Aumenta número de ações para reparar danos na compra
Por falta de acordo com as empresas, cresceu quase 30% em BH no ano passado o volume de ações judiciais que pedem reparação para anular danos na compra de produtos e serviços
O desinteresse das empresas em resolver problemas que são considerados de massa pelas entidades de defesa do consumidor está empurrando para os tribunais, em busca de indenizações, os brasileiros insatisfeitos com a compra de produtos e serviços. No ano passado, foram distribuídas em Belo Horizonte 41.138 ações judiciais com pedido de indenização – incluindo os casos relacionados ao seguro obrigatório de veículos, o Dpvat –, ante 31.655 processos em 2011. O acréscimo foi de 29,9%. A realidade observada na capital mineira é um recorte desse cenário no restante do país e mostra que uma parte dos consumidores está disposta a ir à Justiça para fazer garantir os seus direitos, quando o esforço é válido do ponto de vista financeiro.
Se o consumidor não conseguir chegar a uma solução diretamente com a empresa ou o prestador do serviço, o primeiro passo é procurar os Procons para a tentar resolver o problema, orienta o advogado Geraldo Magela Silva Freire, ex-presidente da Comissão de Relações de Consumo da regional mineira da Ordem dos Advogados do Brasil (OAB/MG). “Os Procons não podem obrigar as empresas a nada, mas propõem soluções administrativas e até negativam o empreendimento (incluem as pendências da empresa em serviços de proteção do crédito)”, afirma. A hora de ir à Justiça será no momento em estiverem esgotados os esforços para fazer valer os artigos 18 a 20 do Código de Defesa do Consumidor, que tratam das situações em que cabem substituição de produtos, restituição da quantia paga, reexecução de serviços ou o abatimento proporcional de preços, entre outros direitos.

### DADOS FORNECIDOS
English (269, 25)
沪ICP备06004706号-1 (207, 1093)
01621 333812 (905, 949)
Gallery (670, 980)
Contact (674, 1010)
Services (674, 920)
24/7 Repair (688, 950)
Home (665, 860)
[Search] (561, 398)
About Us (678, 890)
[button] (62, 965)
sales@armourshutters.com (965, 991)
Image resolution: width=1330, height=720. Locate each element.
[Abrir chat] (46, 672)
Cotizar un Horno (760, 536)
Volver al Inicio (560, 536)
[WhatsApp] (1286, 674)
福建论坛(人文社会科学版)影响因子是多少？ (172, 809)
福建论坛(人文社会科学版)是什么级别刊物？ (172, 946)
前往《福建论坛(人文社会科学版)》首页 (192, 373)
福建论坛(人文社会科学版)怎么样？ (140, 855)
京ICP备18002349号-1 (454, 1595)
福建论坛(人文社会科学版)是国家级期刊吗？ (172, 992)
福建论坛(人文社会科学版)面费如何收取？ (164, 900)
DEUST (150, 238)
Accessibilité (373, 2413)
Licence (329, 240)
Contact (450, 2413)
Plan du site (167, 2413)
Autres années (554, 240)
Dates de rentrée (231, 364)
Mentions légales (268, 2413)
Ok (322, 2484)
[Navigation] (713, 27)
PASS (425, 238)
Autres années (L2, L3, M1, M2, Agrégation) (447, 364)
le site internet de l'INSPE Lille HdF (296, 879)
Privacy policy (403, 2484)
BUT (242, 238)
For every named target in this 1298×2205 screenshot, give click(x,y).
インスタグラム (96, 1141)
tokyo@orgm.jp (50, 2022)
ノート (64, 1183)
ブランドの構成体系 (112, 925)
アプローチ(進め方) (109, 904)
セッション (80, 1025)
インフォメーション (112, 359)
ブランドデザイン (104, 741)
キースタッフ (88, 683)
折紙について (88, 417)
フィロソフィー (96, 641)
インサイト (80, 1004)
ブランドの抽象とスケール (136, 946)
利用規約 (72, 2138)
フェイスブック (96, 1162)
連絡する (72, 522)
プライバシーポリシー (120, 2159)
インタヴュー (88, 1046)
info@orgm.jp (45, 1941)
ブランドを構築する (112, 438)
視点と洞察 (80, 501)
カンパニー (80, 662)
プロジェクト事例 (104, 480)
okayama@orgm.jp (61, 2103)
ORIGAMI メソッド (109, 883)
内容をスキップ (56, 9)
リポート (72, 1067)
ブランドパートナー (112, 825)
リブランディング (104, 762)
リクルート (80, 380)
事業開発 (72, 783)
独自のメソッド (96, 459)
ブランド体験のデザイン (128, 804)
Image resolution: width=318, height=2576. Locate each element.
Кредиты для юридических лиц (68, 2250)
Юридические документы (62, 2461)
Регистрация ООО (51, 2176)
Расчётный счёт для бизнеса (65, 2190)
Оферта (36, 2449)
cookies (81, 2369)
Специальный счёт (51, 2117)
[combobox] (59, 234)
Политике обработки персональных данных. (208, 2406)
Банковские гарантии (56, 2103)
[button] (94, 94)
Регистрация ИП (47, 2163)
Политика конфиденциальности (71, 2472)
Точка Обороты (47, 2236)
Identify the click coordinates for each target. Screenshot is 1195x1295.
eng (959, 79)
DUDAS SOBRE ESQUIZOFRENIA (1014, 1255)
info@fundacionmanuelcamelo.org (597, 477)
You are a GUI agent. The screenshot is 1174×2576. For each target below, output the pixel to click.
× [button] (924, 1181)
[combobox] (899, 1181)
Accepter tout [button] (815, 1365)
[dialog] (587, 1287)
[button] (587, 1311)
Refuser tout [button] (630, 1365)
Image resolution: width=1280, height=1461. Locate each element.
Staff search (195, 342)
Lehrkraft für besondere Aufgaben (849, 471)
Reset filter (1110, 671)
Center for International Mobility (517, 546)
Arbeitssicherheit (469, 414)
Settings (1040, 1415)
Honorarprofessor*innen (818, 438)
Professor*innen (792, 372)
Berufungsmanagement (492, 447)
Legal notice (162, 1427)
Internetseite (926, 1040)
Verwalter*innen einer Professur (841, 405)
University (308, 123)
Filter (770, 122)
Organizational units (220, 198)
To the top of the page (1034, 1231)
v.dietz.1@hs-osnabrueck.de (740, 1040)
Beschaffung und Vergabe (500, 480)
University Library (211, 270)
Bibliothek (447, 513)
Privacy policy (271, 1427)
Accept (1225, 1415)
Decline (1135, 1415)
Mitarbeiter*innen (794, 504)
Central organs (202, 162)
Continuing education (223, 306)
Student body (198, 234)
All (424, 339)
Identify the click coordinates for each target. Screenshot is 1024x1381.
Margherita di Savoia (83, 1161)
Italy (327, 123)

### TAREFAS
A – Segundo a notícia sobre ações de indenização, quantas ações judiciais com pedido de indenização foram distribuídas em Belo Horizonte em 2011?
B – Coloque em uma lista JSON de strings, uma por linha e sem linhas em branco, as linhas dos registros entre a que contém "ブランドの構成体系 (112, 925)" e a que contém "視点と洞察 (80, 501)", inclusive.
O texto e os registros não têm nenhuma relação entre si.

### RESPOSTAS EM ORDEM
A – Foram 31.655 processos.

B –
[
  "ブランドの構成体系 (112, 925)",
  "アプローチ(進め方) (109, 904)",
  "セッション (80, 1025)",
  "インフォメーション (112, 359)",
  "ブランドデザイン (104, 741)",
  "キースタッフ (88, 683)",
  "折紙について (88, 417)",
  "フィロソフィー (96, 641)",
  "インサイト (80, 1004)",
  "ブランドの抽象とスケール (136, 946)",
  "利用規約 (72, 2138)",
  "フェイスブック (96, 1162)",
  "連絡する (72, 522)",
  "プライバシーポリシー (120, 2159)",
  "インタヴュー (88, 1046)",
  "info@orgm.jp (45, 1941)",
  "ブランドを構築する (112, 438)",
  "視点と洞察 (80, 501)"
]